REQUIRED TASK A: In the records below, reproduce verbatim the lines starting with the line that contains "You are a computer-use agent. The" and going on through the line that contains "(x=135, y=53)", with both of those lines included.

[Start of EXCERPTED TEXT]

# ~Vogue: June 2015: Featuring Princess Mallorn!~



## StarlingWings (Mar 15, 2013)

Well, the other day, I was playing around with the camera and I found some color filters! 
Mallorn was happy to alternate posing with trying to explore the camera, weren't you, Princess?
'Course I was. The camera seems to love me, I always see it. 
Right you are, Princess. You know, I decided to give in to your vanity.
What vanity? My looks are all natural.
We know, but thanks for reaffirming that. Anyways, she thinks these should be in Budgie Vogue--
Well, they should. I can't think of why not. 
They'll be the judge of that, I'm sure. Enjoy!
























































Thanks for stopping by to look at even more pictures of the Princess! :wave:
Ta-ta, loyal subjects!


----------



## Didoushkaya (May 18, 2015)

They are all beautiful. I particularly love the last one. I think it's a winner for the cover.
Wonderful posing Princess, I see that the love of the camera is well reciprocated.


----------



## FaeryBee (May 9, 2011)

*Wonderful photo shoot, Princess Mallorn!
Your loyal subjects are thrilled to have been allowed to view the efforts made by your photographer although we know the images can't possibly pay completely proper homage to your royal beauty.*


----------



## Jonah (Feb 3, 2013)

Oh Miss Mallorn, even the filtered len's cannot dull your natural beauty. Your human must heavily invest in the latest and most sophisticated anti budgie technology or she will lose you for sure...:spy:...


----------



## Budget baby (Jan 1, 2013)

I would say Mallorn will even beat The Kardashians to be on the cover. , wait a minute you better put a No GO Zone on the name Mallorn  I heard a rumour no more Direction names are going to be used for this next baby. :budgie:


----------



## StarlingWings (Mar 15, 2013)

Didoushkaya said:


> They are all beautiful. I particularly love the last one. I think it's a winner for the cover.
> Wonderful posing Princess, I see that the love of the camera is well reciprocated.


Well, thank you, Dee!  And yes, I know. 
Mallorn...
I mean, thank you for your flattery.



FaeryBee said:


> *Wonderful photo shoot, Princess Mallorn!
> Your loyal subjects are thrilled to have been allowed to view the efforts made by your photographer although we know the images can't possibly pay completely proper homage to your royal beauty.*


Ah, thank you Miss Deb. Yes, I quite agree!
I'm sure she does  Thanks for looking, Deb!



Jonah said:


> Oh Miss Mallorn, even the filtered len's cannot dull your natural beauty. Your human must heavily invest in the latest and most sophisticated anti budgie technology or she will lose you for sure...:spy:...

[End of EXCERPTED TEXT]

REQUIRED TASK B: In the forum thread about Princess Mallorn, which one does Didoushkaya call a winner for the cover?

[Start of LISTED ENTRIES]

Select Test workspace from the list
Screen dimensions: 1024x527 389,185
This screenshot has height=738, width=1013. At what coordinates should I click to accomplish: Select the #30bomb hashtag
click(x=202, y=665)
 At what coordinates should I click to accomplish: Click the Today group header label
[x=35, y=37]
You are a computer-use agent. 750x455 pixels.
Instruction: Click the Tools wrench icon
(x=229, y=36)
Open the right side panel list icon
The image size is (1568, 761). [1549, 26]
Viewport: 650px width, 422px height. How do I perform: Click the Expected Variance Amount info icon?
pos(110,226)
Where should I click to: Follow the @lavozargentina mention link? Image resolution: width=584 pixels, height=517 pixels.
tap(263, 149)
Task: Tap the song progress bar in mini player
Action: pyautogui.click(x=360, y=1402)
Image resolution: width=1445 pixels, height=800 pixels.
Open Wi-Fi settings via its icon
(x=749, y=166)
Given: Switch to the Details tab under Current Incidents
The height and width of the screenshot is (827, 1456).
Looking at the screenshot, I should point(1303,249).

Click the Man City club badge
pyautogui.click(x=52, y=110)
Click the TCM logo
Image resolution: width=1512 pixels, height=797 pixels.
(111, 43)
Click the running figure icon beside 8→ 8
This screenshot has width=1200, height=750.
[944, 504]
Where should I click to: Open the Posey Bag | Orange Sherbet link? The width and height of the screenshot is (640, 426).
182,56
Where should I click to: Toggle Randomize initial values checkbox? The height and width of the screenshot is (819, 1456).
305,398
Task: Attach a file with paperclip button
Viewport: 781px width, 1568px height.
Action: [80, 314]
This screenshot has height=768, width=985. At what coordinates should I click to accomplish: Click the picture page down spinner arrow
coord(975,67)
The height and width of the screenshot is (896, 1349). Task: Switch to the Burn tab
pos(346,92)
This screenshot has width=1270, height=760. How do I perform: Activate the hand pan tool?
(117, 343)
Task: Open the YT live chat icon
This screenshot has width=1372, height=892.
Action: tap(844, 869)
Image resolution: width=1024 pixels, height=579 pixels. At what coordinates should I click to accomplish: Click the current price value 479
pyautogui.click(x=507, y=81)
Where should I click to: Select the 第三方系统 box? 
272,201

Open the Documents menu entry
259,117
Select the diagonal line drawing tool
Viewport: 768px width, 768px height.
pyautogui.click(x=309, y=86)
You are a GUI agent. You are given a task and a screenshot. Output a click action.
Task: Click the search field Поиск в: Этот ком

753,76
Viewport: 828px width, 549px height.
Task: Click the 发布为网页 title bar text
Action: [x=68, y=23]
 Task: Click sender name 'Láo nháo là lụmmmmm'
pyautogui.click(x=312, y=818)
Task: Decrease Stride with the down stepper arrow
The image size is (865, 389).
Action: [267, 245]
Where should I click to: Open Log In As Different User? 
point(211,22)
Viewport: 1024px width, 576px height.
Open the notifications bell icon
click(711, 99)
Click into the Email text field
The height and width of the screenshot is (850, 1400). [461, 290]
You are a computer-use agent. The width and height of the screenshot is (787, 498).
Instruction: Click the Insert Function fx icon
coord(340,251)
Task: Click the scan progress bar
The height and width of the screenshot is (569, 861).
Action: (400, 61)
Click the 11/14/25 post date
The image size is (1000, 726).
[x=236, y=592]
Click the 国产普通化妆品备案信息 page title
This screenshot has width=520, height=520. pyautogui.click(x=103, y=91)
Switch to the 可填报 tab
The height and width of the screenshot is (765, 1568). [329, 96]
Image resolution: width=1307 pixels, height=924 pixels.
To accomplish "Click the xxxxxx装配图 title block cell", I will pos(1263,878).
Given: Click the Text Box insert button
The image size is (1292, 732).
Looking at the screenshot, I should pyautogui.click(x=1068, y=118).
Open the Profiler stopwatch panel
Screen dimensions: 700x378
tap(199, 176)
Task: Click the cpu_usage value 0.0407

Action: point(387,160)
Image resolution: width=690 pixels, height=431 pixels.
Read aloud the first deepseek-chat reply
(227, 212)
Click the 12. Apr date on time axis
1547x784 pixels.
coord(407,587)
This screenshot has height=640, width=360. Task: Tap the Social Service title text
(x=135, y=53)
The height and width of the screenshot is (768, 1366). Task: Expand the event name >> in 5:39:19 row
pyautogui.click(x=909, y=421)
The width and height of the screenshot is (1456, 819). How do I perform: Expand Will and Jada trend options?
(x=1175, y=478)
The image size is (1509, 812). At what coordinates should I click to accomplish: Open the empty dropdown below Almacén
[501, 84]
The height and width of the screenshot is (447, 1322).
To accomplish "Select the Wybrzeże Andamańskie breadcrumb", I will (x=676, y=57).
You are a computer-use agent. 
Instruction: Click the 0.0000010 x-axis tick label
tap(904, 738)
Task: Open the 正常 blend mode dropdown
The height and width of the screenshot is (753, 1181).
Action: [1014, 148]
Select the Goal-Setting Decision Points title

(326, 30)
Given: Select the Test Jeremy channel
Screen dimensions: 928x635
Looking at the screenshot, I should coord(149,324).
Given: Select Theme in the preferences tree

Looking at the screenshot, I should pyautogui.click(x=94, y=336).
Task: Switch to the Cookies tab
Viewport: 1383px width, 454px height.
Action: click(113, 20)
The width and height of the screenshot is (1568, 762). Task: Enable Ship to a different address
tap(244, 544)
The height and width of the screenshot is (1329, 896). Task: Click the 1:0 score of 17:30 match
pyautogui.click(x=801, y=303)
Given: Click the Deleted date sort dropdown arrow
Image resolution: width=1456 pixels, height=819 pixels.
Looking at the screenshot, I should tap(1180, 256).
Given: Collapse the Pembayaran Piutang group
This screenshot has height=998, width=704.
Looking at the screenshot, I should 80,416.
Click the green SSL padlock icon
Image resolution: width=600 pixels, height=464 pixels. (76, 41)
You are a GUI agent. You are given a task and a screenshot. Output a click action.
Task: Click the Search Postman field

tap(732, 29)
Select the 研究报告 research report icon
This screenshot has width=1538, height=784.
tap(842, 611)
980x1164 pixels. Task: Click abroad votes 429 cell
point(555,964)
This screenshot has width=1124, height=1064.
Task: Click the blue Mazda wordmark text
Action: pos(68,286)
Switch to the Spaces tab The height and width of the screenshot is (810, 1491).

[End of LISTED ENTRIES]

FULL RESPONSE A:
You are a computer-use agent. The width and height of the screenshot is (787, 498).
Instruction: Click the Insert Function fx icon
coord(340,251)
Task: Click the scan progress bar
The height and width of the screenshot is (569, 861).
Action: (400, 61)
Click the 11/14/25 post date
The image size is (1000, 726).
[x=236, y=592]
Click the 国产普通化妆品备案信息 page title
This screenshot has width=520, height=520. pyautogui.click(x=103, y=91)
Switch to the 可填报 tab
The height and width of the screenshot is (765, 1568). [329, 96]
Image resolution: width=1307 pixels, height=924 pixels.
To accomplish "Click the xxxxxx装配图 title block cell", I will pos(1263,878).
Given: Click the Text Box insert button
The image size is (1292, 732).
Looking at the screenshot, I should pyautogui.click(x=1068, y=118).
Open the Profiler stopwatch panel
Screen dimensions: 700x378
tap(199, 176)
Task: Click the cpu_usage value 0.0407

Action: point(387,160)
Image resolution: width=690 pixels, height=431 pixels.
Read aloud the first deepseek-chat reply
(227, 212)
Click the 12. Apr date on time axis
1547x784 pixels.
coord(407,587)
This screenshot has height=640, width=360. Task: Tap the Social Service title text
(x=135, y=53)

FULL RESPONSE B: The last one.